Барон, весьма удовлетворённый результатом первого поединка, решил, не откладывая, разделаться с самым опасным, на его взгляд, противником — с Рейнкрафтом. К остальным участникам турнира он относился с плохо скрытым презрением, не считая их ровней. Отважный лотарингец, не мешкая, толкнул остриём копья щит Рейнкрафта. Однако, внезапно увидев вблизи рыцаря огромного роста, д’Арони невольно ужаснулся и, призвав мысленно на помощь тени гроссмейстера ордена Тампля Жакоба де Моле и его верных соратников, поднёс к губам золотой амулет — перевёрнутую пятиконечную звезду, — висящий на рыцарской цепи, и, укрепив таким образом свой дух, глубоко уверенный в своей непобедимости, повинуясь сигналу фанфар, пустил великолепно обученного коня навстречу Рейнкрафту. Тот не спеша двинулся вперёд вдоль барьера ристалища.

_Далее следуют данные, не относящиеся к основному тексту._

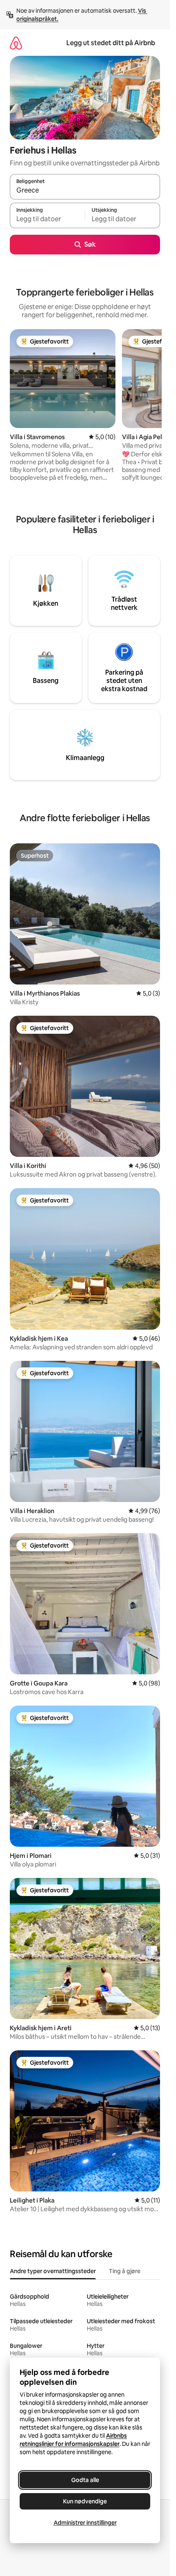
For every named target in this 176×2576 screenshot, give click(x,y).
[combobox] (84, 190)
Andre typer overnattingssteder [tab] (53, 2271)
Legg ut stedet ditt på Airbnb (110, 43)
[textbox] (47, 219)
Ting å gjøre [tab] (124, 2271)
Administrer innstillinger (85, 2522)
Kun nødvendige (85, 2501)
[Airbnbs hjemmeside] (16, 43)
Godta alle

Несколько раз барон в последний момент ловко уворачивался от страшного копья великана, а его ответный удар словно натыкался на крепкую каменную стену. В очередной раз бросившись на исполина, он допустил роковую ошибку: Рейнкрафт всё так же медленно двигался навстречу лотарингскому рыцарю; его конь, как бы неохотно переставлял толстые мохнатые ноги с широкими копытами. Перебросив копьё в левую руку, а щит закинув за спину, «Голиаф» невозмутимо наблюдал, как на него во весь опор несётся лотарингец, целя копьём ему прямо в незащищённую грудь. В мгновенье ока Рейнкрафт резко уклонился влево, молниеносно схватил могучей рукой древко копья противника и, используя свою чудовищную силу, легко вырвал его из ладони лотарингца. Затем он тут же тупым концом этого же копья резким и сильным ударом вышиб из седла прославленного фаворита фельдмаршала Тилли. Полуоглушённый барон свалился в пыль ристалища. На трибунах, помостах и просто из-за ограды раздались крики и свист. Было непонятно: то ли все зрители приветствуют подвиг Рейнкрафта, то ли осуждают.